Reading text ▸
------------

Message ID 20171122185823.7765-8-jean-philippe.brucker@arm.com (mailing list archive)
State New, archived
Headers show

Commit Message

Jean-Philippe Brucker Nov. 22, 2017, 6:58 p.m. UTC
Assigning devices using VFIO allows the guest to have direct access to the
device, whilst filtering accesses to sensitive areas by trapping config
space accesses and mapping DMA with an IOMMU.

This patch adds a new option to lkvm run: --vfio-pci=<BDF>. Before
assigning a device to a VM, some preparation is required. As described in
Linux Documentation/vfio.txt, the device driver needs to be changed to
vfio-pci:

  $ dev=0000:00:00.0

  $ echo $dev > /sys/bus/pci/devices/$dev/driver/unbind
  $ echo vfio-pci > /sys/bus/pci/devices/$dev/driver_override
  $ echo $dev > /sys/bus/pci/drivers_probe

Adding --vfio-pci=$dev to lkvm-run will pass the device to the guest.
Multiple devices can be passed to the guest by adding more --vfio-pci
parameters.

This patch only implements PCI with INTx. MSI-X routing will be added in a
subsequent patch, and at some point we might add support for passing
platform devices to guests.

Signed-off-by: Will Deacon <will.deacon@arm.com>
Signed-off-by: Robin Murphy <robin.murphy@arm.com>
Signed-off-by: Jean-Philippe Brucker <jean-philippe.brucker@arm.com>

---
Changes v3->v4
* Pass individual devices on the command-line instead of the whole group
* Handle 64-bit BARs
* Remove VFIO_TYPE1_NESTED which isn't supported by x86 IOMMUs and
  cannot be probed with VFIO_CHECK_EXTENSION (we'll have to try
  VFIO_SET_IOMMU instead).
---
 Makefile                 |   2 +
 arm/pci.c                |   1 +
 builtin-run.c            |   5 +
 include/kvm/kvm-config.h |   3 +
 include/kvm/pci.h        |   3 +-
 include/kvm/vfio.h       |  71 +++++++
 vfio/core.c              | 488 +++++++++++++++++++++++++++++++++++++++++++++++
 vfio/pci.c               | 395 ++++++++++++++++++++++++++++++++++++++
 8 files changed, 967 insertions(+), 1 deletion(-)

------------

Data excerpts ▸
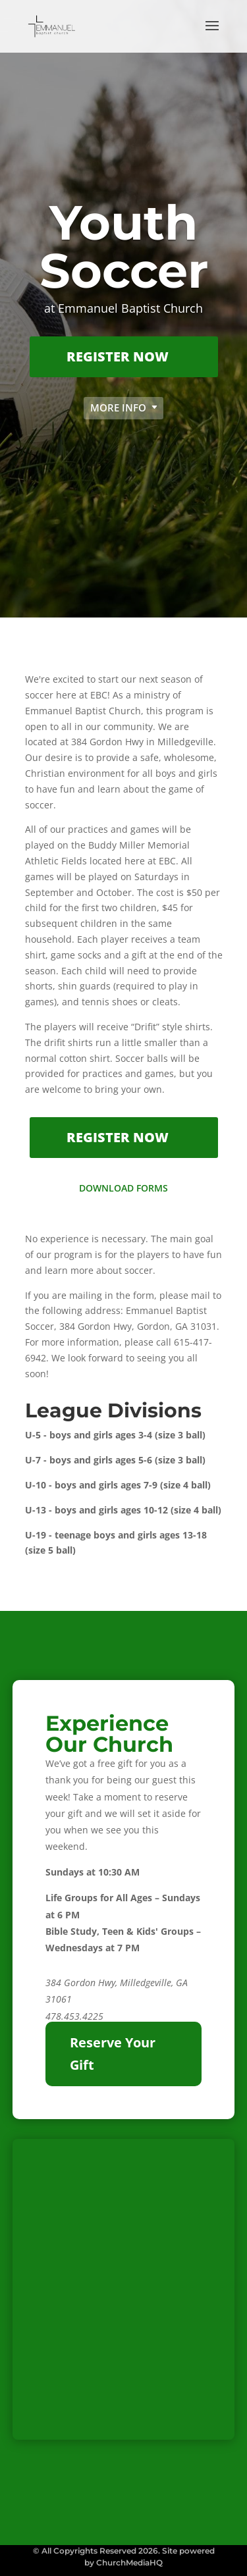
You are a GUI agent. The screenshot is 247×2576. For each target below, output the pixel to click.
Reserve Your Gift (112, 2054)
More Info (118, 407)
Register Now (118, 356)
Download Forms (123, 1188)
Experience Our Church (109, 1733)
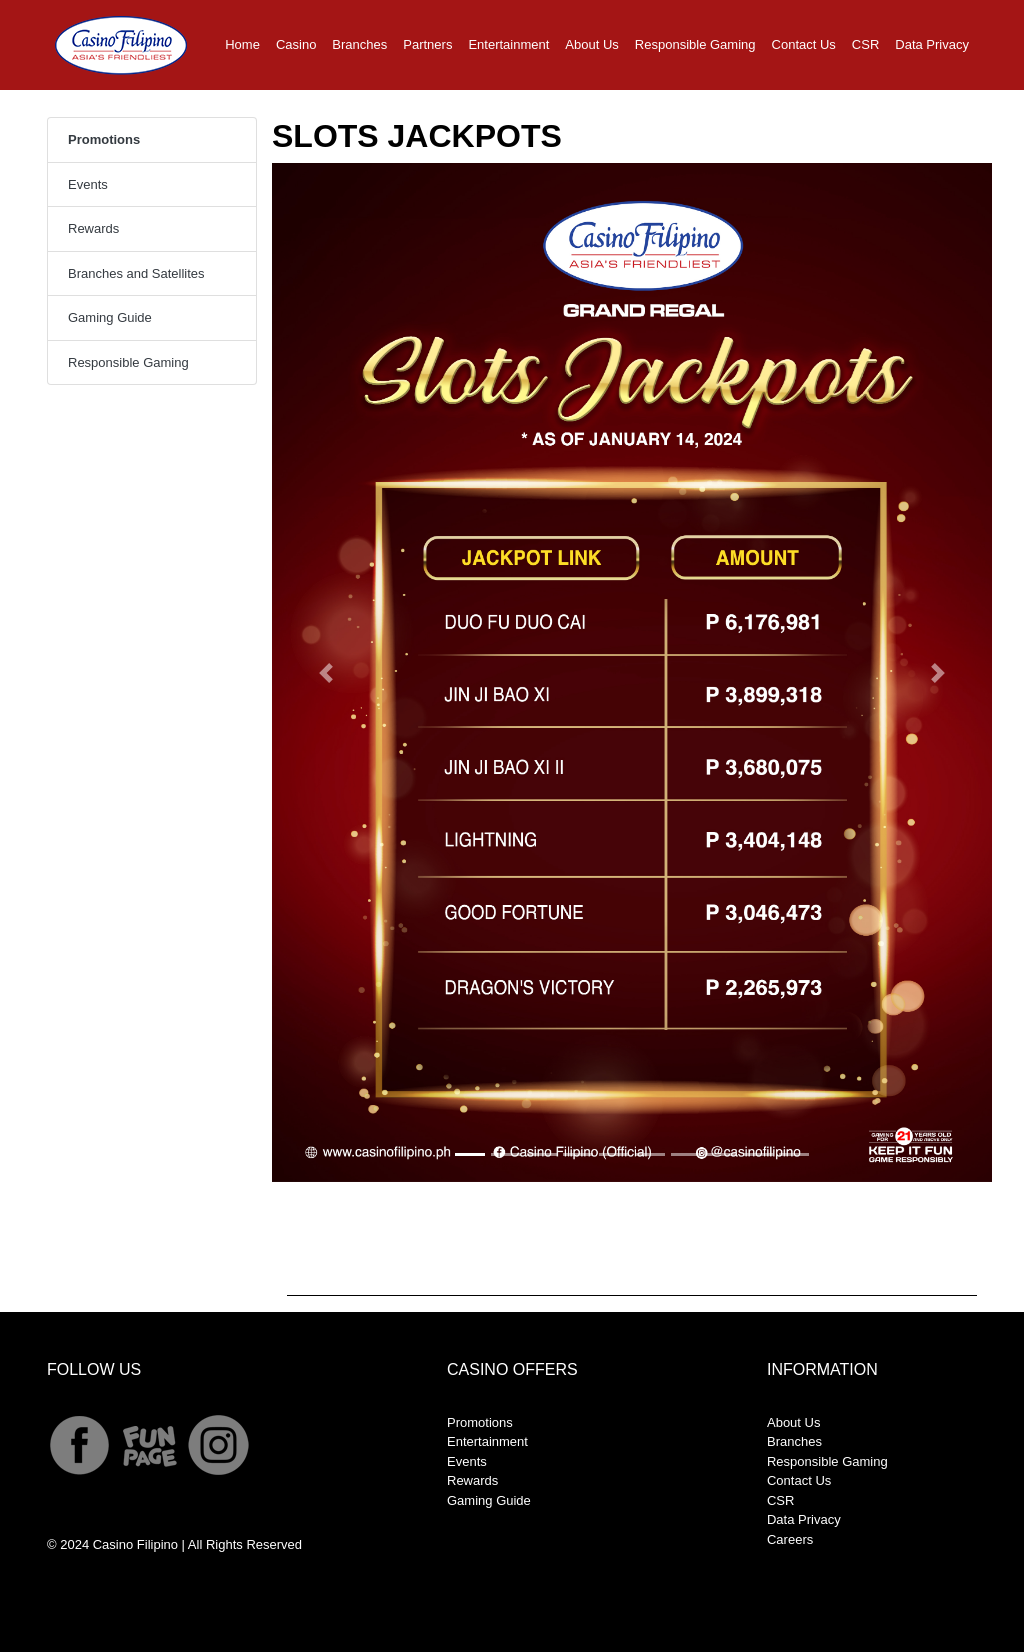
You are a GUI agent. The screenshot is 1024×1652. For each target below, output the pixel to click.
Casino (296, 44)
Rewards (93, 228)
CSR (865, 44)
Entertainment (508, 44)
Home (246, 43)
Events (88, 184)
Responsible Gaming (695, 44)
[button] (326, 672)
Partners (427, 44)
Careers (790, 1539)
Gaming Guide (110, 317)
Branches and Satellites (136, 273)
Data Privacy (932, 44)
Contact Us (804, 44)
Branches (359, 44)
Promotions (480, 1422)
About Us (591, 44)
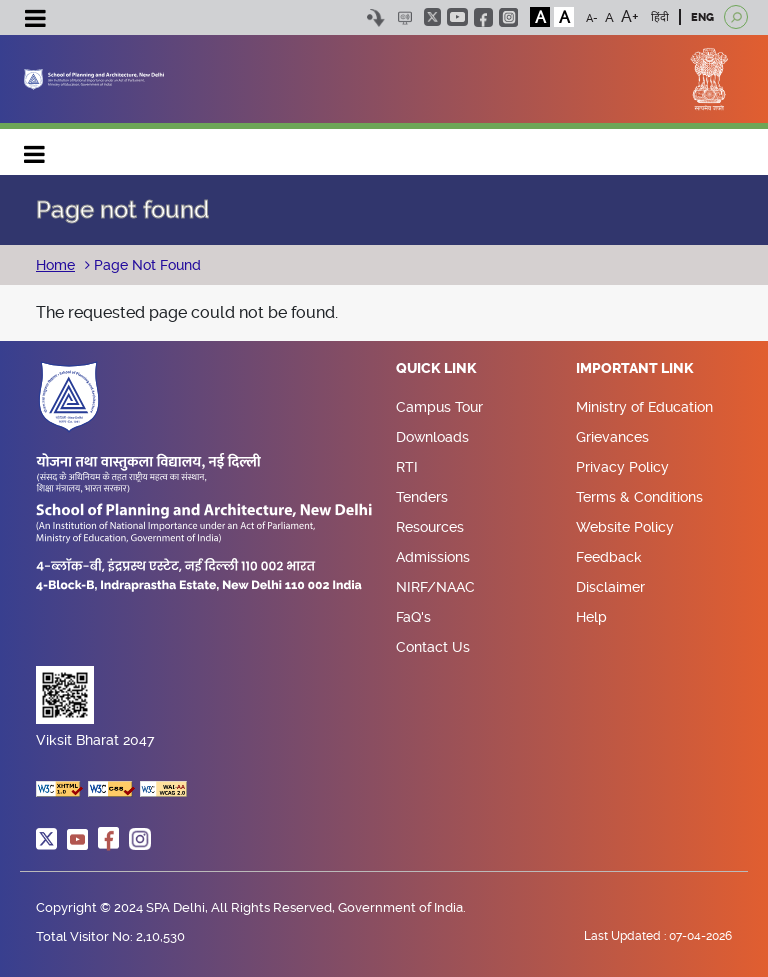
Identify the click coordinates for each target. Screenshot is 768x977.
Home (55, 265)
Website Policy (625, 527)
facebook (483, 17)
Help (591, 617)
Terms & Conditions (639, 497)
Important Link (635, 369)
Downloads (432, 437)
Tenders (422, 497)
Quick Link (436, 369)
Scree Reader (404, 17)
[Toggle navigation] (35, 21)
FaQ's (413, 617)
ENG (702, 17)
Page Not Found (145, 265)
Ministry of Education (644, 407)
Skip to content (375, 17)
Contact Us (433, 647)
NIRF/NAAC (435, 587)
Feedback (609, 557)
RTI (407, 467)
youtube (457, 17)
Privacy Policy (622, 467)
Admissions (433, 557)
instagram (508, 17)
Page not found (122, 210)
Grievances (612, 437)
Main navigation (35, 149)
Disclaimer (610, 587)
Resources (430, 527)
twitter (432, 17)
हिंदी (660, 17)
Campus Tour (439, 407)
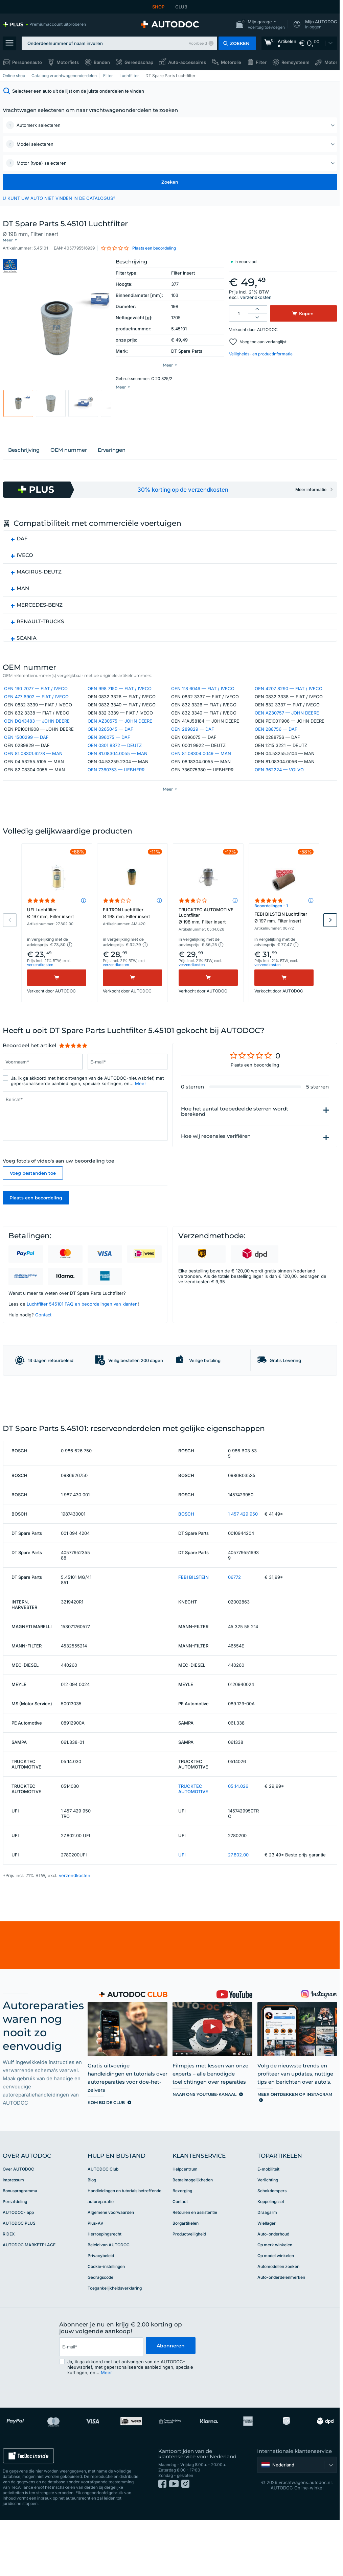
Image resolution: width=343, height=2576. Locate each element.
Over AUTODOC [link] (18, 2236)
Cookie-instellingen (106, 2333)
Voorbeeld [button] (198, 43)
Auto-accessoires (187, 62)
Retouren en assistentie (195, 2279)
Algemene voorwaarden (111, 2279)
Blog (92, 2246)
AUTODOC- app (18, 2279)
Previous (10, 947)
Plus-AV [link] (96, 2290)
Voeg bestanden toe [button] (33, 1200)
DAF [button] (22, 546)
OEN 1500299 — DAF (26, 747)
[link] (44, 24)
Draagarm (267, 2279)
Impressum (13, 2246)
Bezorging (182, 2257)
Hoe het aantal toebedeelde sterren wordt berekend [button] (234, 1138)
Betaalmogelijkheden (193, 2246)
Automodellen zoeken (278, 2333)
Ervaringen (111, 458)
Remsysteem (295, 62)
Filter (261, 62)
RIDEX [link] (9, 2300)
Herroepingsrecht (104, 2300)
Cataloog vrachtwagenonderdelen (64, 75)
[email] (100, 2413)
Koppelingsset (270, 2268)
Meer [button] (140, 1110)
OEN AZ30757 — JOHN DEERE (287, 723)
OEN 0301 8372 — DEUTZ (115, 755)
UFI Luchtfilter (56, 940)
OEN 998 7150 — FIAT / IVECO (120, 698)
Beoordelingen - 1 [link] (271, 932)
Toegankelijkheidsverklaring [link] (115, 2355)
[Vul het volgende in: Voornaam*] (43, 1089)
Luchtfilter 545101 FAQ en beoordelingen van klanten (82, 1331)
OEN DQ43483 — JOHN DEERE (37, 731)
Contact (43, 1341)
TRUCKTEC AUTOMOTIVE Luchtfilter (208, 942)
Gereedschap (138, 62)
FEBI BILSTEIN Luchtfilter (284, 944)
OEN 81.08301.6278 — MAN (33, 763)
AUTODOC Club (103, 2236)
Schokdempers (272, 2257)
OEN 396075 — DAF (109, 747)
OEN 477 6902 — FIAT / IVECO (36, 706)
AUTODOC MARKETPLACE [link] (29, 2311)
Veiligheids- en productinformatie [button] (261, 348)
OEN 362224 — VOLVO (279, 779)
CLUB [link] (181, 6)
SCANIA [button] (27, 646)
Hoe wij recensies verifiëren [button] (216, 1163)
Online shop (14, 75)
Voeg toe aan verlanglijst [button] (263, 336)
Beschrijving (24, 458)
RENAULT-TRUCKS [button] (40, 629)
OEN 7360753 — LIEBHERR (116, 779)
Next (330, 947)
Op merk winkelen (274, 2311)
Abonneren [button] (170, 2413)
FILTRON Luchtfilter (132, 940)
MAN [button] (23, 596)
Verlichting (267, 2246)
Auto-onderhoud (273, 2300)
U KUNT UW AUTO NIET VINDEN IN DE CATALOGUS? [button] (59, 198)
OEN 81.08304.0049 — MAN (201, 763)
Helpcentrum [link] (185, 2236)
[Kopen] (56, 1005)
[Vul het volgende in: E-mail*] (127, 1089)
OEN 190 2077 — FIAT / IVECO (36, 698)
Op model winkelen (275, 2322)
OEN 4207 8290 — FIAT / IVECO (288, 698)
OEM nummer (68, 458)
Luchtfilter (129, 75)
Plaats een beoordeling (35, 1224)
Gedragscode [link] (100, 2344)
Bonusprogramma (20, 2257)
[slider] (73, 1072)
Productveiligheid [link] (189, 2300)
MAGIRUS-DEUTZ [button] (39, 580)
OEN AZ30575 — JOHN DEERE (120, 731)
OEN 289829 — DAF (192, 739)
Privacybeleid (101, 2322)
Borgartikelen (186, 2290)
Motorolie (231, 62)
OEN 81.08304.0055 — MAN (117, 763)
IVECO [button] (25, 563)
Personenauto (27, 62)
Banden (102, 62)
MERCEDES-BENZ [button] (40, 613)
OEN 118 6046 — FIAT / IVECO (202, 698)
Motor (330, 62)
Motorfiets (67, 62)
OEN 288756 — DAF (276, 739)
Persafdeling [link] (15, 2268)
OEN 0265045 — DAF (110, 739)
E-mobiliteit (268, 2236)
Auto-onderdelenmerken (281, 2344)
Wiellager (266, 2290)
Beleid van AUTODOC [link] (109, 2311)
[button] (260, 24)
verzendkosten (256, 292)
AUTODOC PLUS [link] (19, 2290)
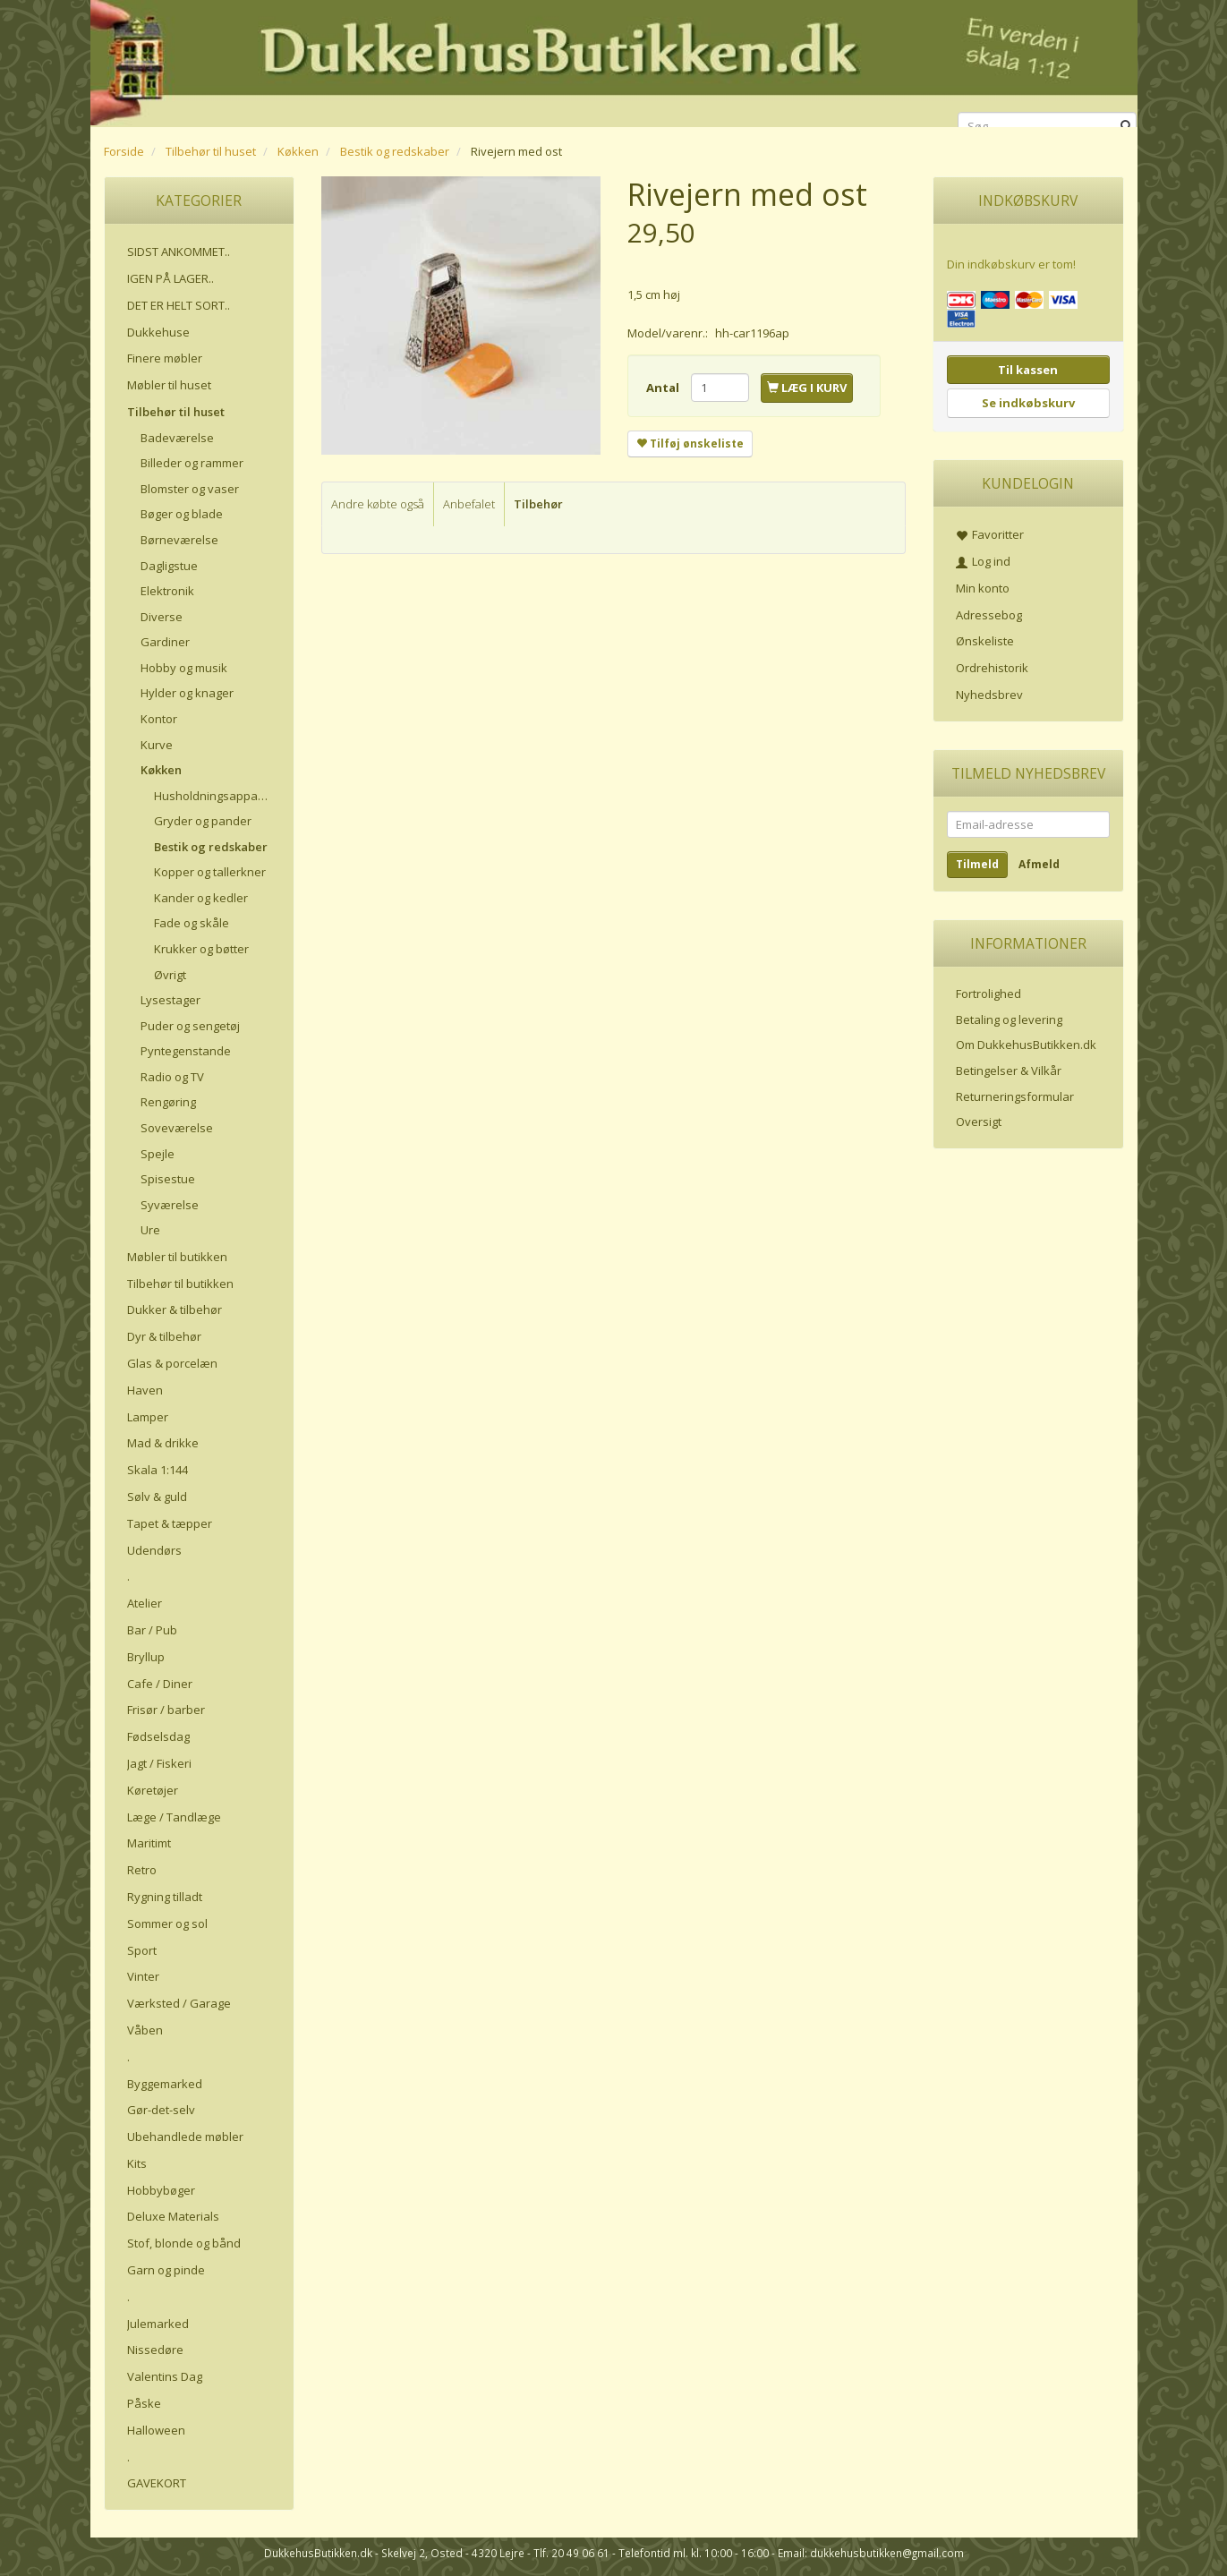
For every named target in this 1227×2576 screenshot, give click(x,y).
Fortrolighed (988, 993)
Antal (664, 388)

------------

Request ▸ Reproduce the commit message, everything from "Message ID 20171122185823.7765-8-jean-philippe.brucker@arm.com" down to "with an IOMMU.", replacing "guest" with "virtual machine" throughout.

Worked solution ▸
Message ID 20171122185823.7765-8-jean-philippe.brucker@arm.com (mailing list archive)
State New, archived
Headers show

Commit Message

Jean-Philippe Brucker Nov. 22, 2017, 6:58 p.m. UTC
Assigning devices using VFIO allows the virtual machine to have direct access to the
device, whilst filtering accesses to sensitive areas by trapping config
space accesses and mapping DMA with an IOMMU.